At its peak in the 1960’s, the Fernald Center was home to 2,600 residents. It is the largest potentially developable tract of land within Route 128, and according to Metro West CD and the Working Group, it represents the most significant opportunity in our lifetime to meet several social and economic needs, given that it is publicly owned. Both organizations believe the transfer of the property from the Commonwealth to the City of Waltham should require the City to engage its residents in a robust and comprehensive planning process to ensure the best possible redevelopment of the site.
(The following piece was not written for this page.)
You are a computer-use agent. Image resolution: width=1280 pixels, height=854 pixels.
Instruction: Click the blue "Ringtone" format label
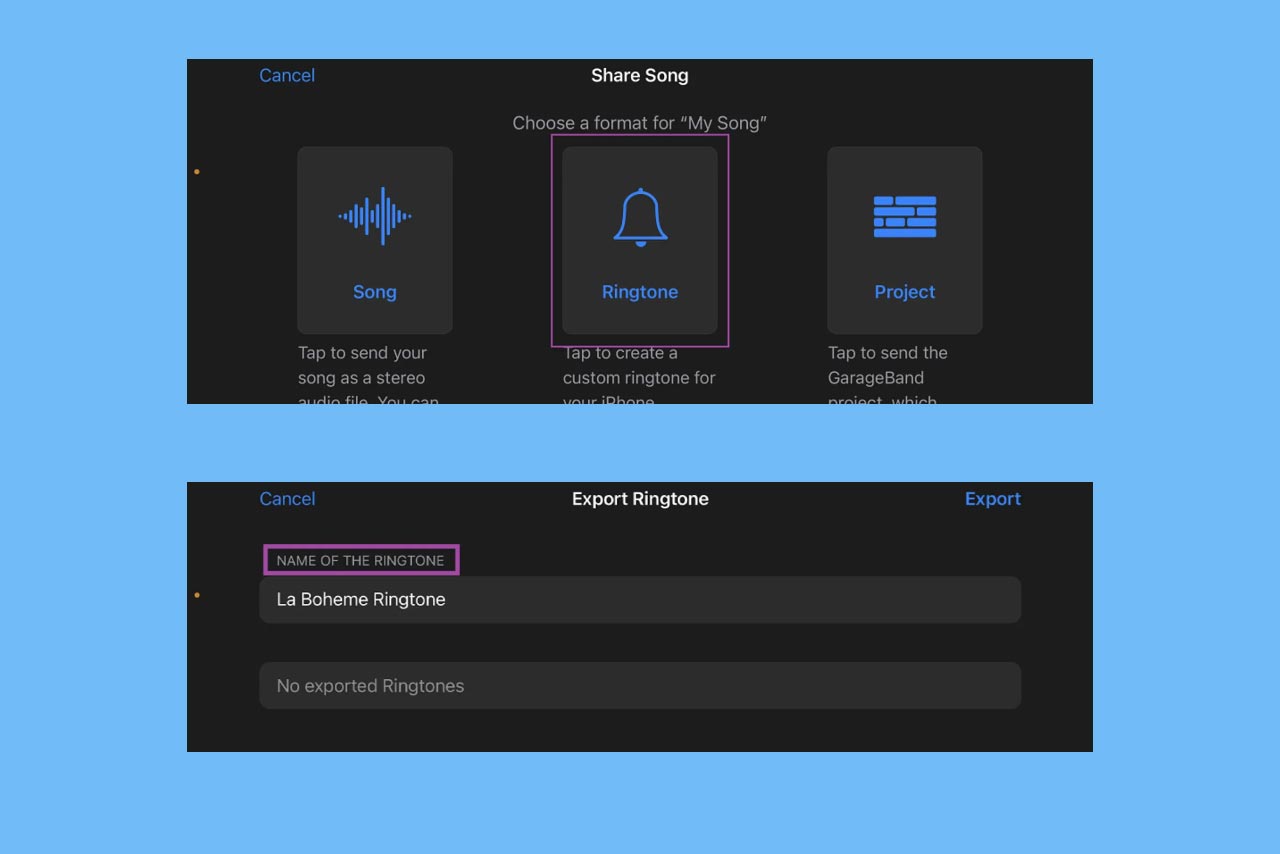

The Fernald Working Group vision calls for increased open space, housing for a range of incomes and abilities, restoration of some of the services and resources that used to exist on site, increased transit options and more. The Fernald Working Group envisions permanently preserving the portion of the Western Greenway that goes through the property, and daylighting the stream that is now in underground pipes running from the northwest corner of the property, south through the center of the campus. Existing buildings may be renovated to preserve the history of the site and complemented with modern, environmentally sustainable structures to create a small village in between the Western Greenway and the stream. A new “village” neighborhood might be attractive to residents with a range of incomes and abilities, who could be drawn to the recreational and service amenities on-site and therefore be less reliant on cars.

Metro West Collaborative Development is proud to support the Fernald Working Group as it looks forward to working with the City of Waltham to ensure that the Fernald Center continues to serve the public good in perpetuity.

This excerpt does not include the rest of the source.